** start EXTRACTED MATERIAL **

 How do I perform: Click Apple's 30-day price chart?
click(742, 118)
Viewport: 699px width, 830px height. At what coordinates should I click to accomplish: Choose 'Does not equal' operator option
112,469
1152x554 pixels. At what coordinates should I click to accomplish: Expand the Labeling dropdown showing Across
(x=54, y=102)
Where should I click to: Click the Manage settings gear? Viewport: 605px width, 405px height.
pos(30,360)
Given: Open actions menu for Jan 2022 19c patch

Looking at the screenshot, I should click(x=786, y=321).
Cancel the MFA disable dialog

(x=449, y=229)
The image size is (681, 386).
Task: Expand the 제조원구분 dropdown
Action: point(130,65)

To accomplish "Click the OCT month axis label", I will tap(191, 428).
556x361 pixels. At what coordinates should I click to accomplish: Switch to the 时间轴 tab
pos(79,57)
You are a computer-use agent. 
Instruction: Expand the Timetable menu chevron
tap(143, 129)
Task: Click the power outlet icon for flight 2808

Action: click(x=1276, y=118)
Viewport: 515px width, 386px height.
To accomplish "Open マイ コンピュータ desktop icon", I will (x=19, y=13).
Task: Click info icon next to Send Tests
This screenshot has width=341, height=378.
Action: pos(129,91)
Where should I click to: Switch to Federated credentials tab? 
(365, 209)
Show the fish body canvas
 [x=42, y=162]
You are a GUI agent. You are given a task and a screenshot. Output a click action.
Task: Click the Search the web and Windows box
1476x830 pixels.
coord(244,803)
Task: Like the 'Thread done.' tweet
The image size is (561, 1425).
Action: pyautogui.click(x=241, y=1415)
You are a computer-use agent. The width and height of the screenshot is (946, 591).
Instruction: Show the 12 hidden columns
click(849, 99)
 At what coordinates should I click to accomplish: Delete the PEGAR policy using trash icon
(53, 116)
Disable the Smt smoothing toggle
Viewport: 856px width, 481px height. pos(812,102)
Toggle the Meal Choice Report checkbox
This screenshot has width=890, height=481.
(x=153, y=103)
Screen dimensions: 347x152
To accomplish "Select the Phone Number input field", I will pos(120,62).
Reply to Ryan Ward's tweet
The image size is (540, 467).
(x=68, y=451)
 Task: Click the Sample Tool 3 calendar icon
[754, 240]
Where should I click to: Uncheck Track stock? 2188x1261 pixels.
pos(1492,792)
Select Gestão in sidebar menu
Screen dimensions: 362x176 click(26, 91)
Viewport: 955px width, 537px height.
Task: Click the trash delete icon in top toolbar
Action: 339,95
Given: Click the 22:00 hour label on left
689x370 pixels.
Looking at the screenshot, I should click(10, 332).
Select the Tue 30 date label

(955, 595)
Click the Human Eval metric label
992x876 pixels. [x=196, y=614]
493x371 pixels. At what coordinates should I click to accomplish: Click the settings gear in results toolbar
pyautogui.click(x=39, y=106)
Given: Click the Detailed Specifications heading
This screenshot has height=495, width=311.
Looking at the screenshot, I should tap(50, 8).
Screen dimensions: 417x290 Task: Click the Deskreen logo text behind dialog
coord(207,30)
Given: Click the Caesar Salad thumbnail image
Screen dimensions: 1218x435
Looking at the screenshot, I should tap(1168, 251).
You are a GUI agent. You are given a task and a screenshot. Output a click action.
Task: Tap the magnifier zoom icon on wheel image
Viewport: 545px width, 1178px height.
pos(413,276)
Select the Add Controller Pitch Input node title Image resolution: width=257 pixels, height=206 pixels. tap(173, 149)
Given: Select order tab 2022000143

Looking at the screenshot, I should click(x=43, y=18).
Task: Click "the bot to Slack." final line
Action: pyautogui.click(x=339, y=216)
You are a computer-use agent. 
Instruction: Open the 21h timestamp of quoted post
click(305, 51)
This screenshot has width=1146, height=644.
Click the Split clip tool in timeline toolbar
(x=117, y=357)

** end EXTRACTED MATERIAL **

● WHAT YOU SHOULD DO:
Rewrite the material above with every instance of "Instruction:" changed to "Goal:" and nothing else altered.

● ANSWER IN FULL:
 How do I perform: Click Apple's 30-day price chart?
click(742, 118)
Viewport: 699px width, 830px height. At what coordinates should I click to accomplish: Choose 'Does not equal' operator option
112,469
1152x554 pixels. At what coordinates should I click to accomplish: Expand the Labeling dropdown showing Across
(x=54, y=102)
Where should I click to: Click the Manage settings gear? Viewport: 605px width, 405px height.
pos(30,360)
Given: Open actions menu for Jan 2022 19c patch

Looking at the screenshot, I should click(x=786, y=321).
Cancel the MFA disable dialog

(x=449, y=229)
The image size is (681, 386).
Task: Expand the 제조원구분 dropdown
Action: point(130,65)

To accomplish "Click the OCT month axis label", I will tap(191, 428).
556x361 pixels. At what coordinates should I click to accomplish: Switch to the 时间轴 tab
pos(79,57)
You are a computer-use agent. 
Goal: Expand the Timetable menu chevron
tap(143, 129)
Task: Click the power outlet icon for flight 2808

Action: click(x=1276, y=118)
Viewport: 515px width, 386px height.
To accomplish "Open マイ コンピュータ desktop icon", I will (x=19, y=13).
Task: Click info icon next to Send Tests
This screenshot has width=341, height=378.
Action: pos(129,91)
Where should I click to: Switch to Federated credentials tab? 
(365, 209)
Show the fish body canvas
 [x=42, y=162]
You are a GUI agent. You are given a task and a screenshot. Output a click action.
Task: Click the Search the web and Windows box
1476x830 pixels.
coord(244,803)
Task: Like the 'Thread done.' tweet
The image size is (561, 1425).
Action: pyautogui.click(x=241, y=1415)
You are a computer-use agent. The width and height of the screenshot is (946, 591).
Goal: Show the 12 hidden columns
click(849, 99)
 At what coordinates should I click to accomplish: Delete the PEGAR policy using trash icon
(53, 116)
Disable the Smt smoothing toggle
Viewport: 856px width, 481px height. pos(812,102)
Toggle the Meal Choice Report checkbox
This screenshot has width=890, height=481.
(x=153, y=103)
Screen dimensions: 347x152
To accomplish "Select the Phone Number input field", I will pos(120,62).
Reply to Ryan Ward's tweet
The image size is (540, 467).
(x=68, y=451)
 Task: Click the Sample Tool 3 calendar icon
[754, 240]
Where should I click to: Uncheck Track stock? 2188x1261 pixels.
pos(1492,792)
Select Gestão in sidebar menu
Screen dimensions: 362x176 click(26, 91)
Viewport: 955px width, 537px height.
Task: Click the trash delete icon in top toolbar
Action: 339,95
Given: Click the 22:00 hour label on left
689x370 pixels.
Looking at the screenshot, I should click(10, 332).
Select the Tue 30 date label

(955, 595)
Click the Human Eval metric label
992x876 pixels. [x=196, y=614]
493x371 pixels. At what coordinates should I click to accomplish: Click the settings gear in results toolbar
pyautogui.click(x=39, y=106)
Given: Click the Detailed Specifications heading
This screenshot has height=495, width=311.
Looking at the screenshot, I should tap(50, 8).
Screen dimensions: 417x290 Task: Click the Deskreen logo text behind dialog
coord(207,30)
Given: Click the Caesar Salad thumbnail image
Screen dimensions: 1218x435
Looking at the screenshot, I should tap(1168, 251).
You are a GUI agent. You are given a task and a screenshot. Output a click action.
Task: Tap the magnifier zoom icon on wheel image
Viewport: 545px width, 1178px height.
pos(413,276)
Select the Add Controller Pitch Input node title Image resolution: width=257 pixels, height=206 pixels. tap(173, 149)
Given: Select order tab 2022000143

Looking at the screenshot, I should click(x=43, y=18).
Task: Click "the bot to Slack." final line
Action: pyautogui.click(x=339, y=216)
You are a computer-use agent. 
Goal: Open the 21h timestamp of quoted post
click(305, 51)
This screenshot has width=1146, height=644.
Click the Split clip tool in timeline toolbar
(x=117, y=357)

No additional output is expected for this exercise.